WORK REQUIRED.
Copy exactly, beginning with the line holding "The image size" and ending with the final line of the data beneath this task; copy nothing else, and leave out every picture.

INPUT section start

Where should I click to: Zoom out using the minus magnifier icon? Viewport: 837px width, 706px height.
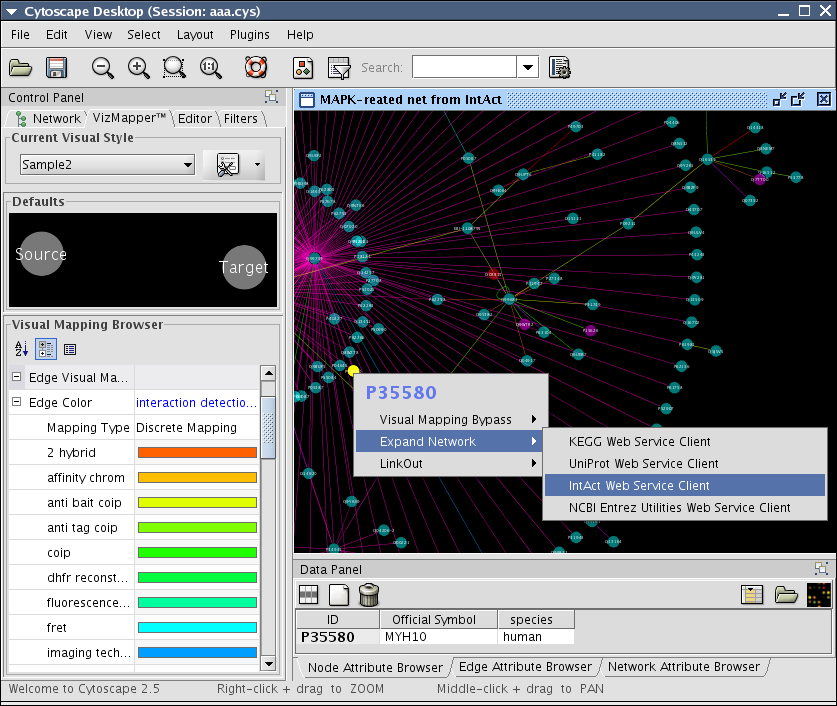pos(103,68)
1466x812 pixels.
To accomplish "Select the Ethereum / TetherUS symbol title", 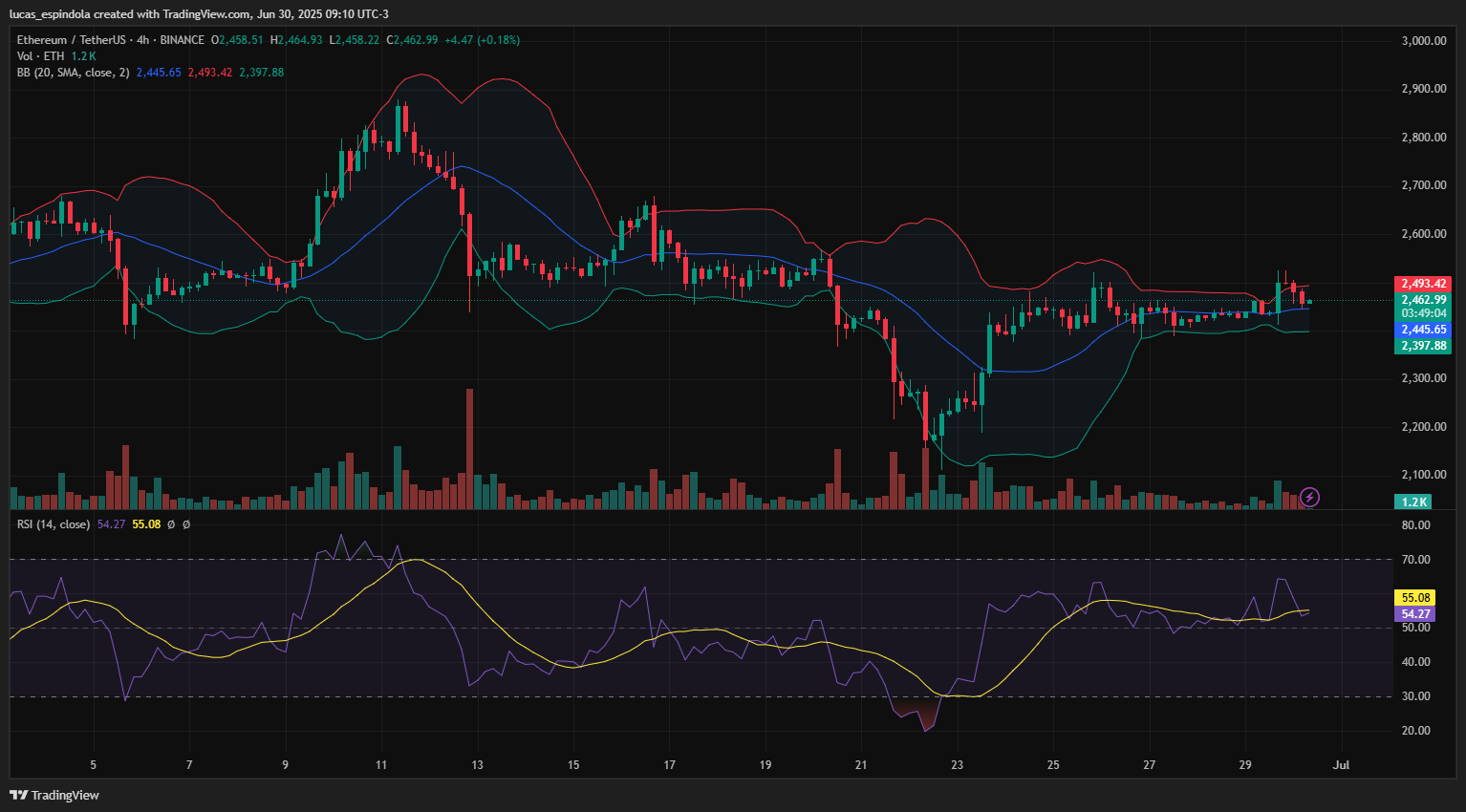I will point(71,40).
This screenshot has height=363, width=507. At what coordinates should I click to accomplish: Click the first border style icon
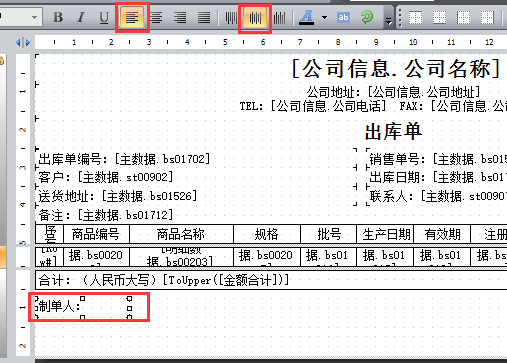[x=415, y=17]
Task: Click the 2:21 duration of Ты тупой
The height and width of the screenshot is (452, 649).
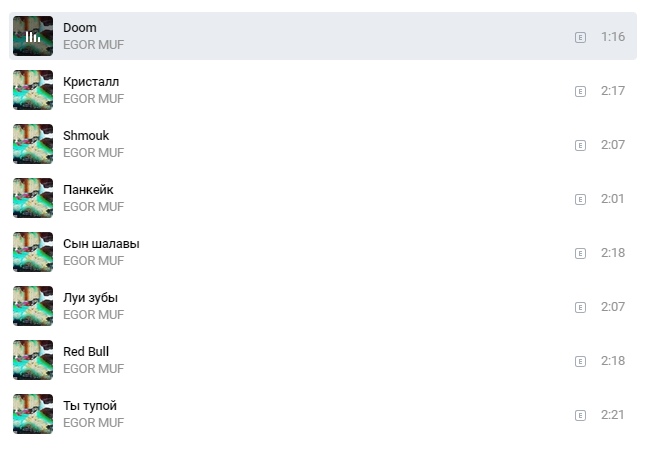Action: [x=613, y=415]
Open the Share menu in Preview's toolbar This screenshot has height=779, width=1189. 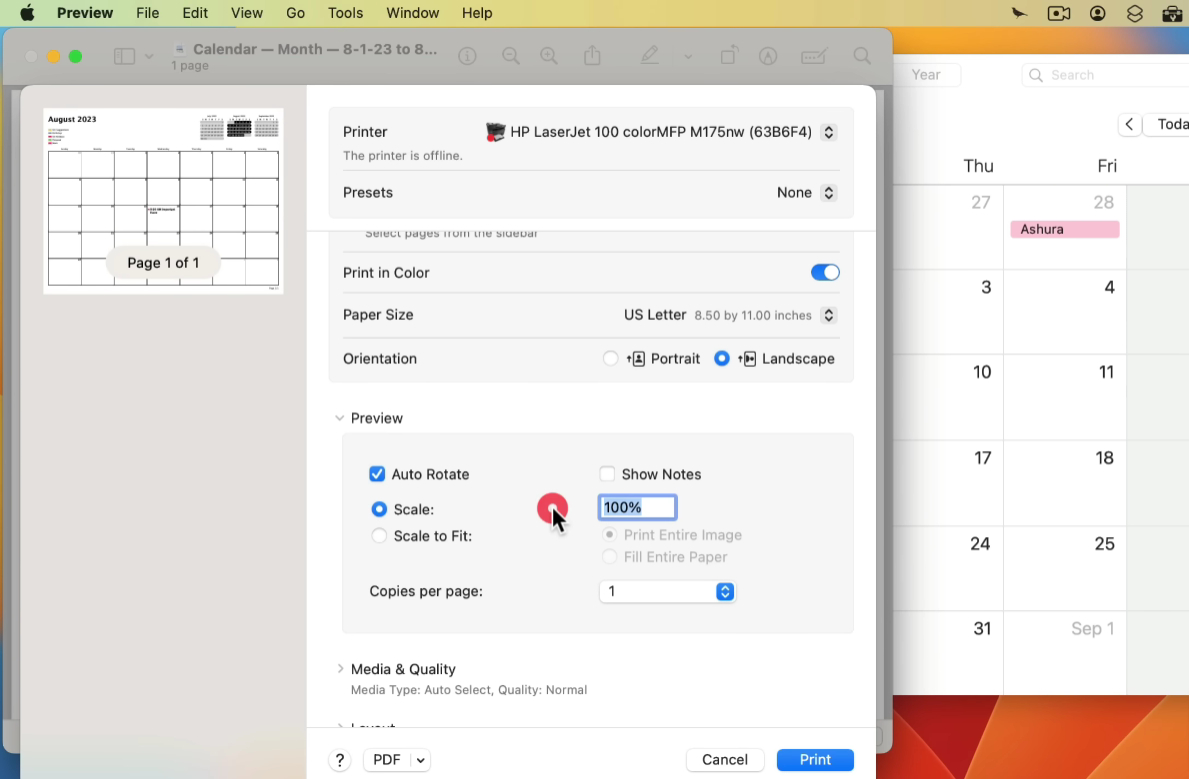tap(592, 56)
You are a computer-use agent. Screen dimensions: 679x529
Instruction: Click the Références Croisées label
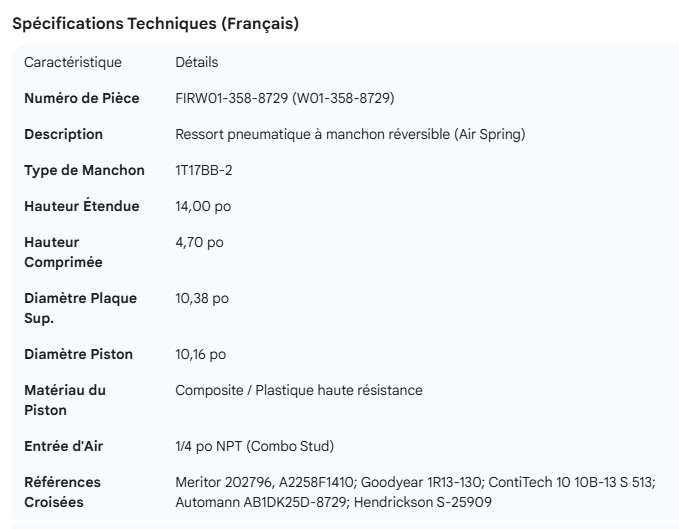tap(62, 491)
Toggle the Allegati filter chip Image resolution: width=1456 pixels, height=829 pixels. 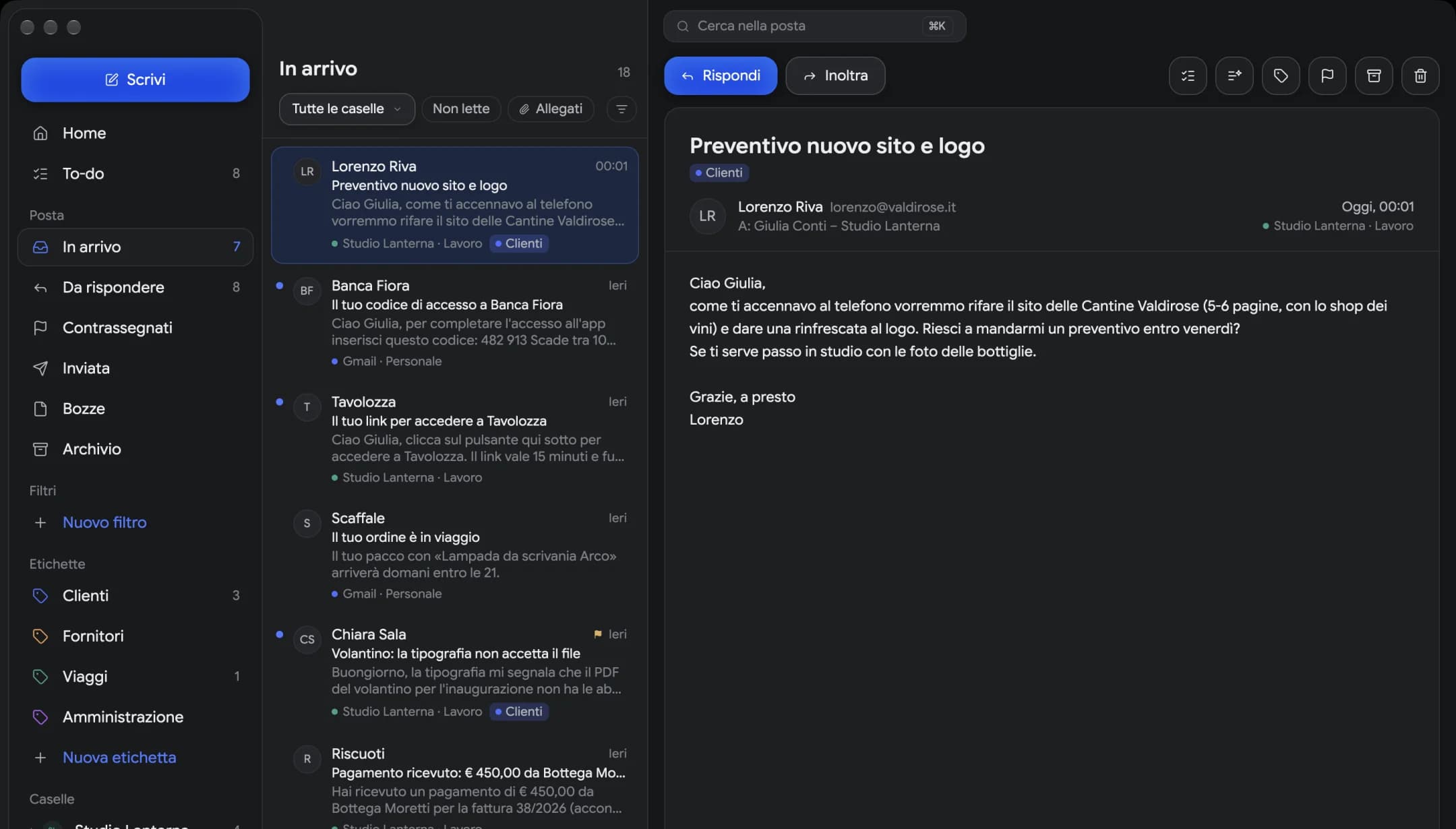tap(551, 109)
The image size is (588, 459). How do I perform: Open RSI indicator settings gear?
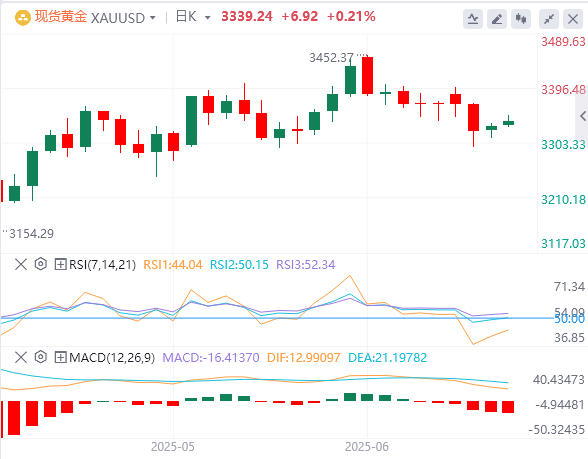[40, 264]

INPUT section end

ANSWER TO THE EXERCISE.
The image size is (588, 459). How do I perform: Open RSI indicator settings gear?
[40, 264]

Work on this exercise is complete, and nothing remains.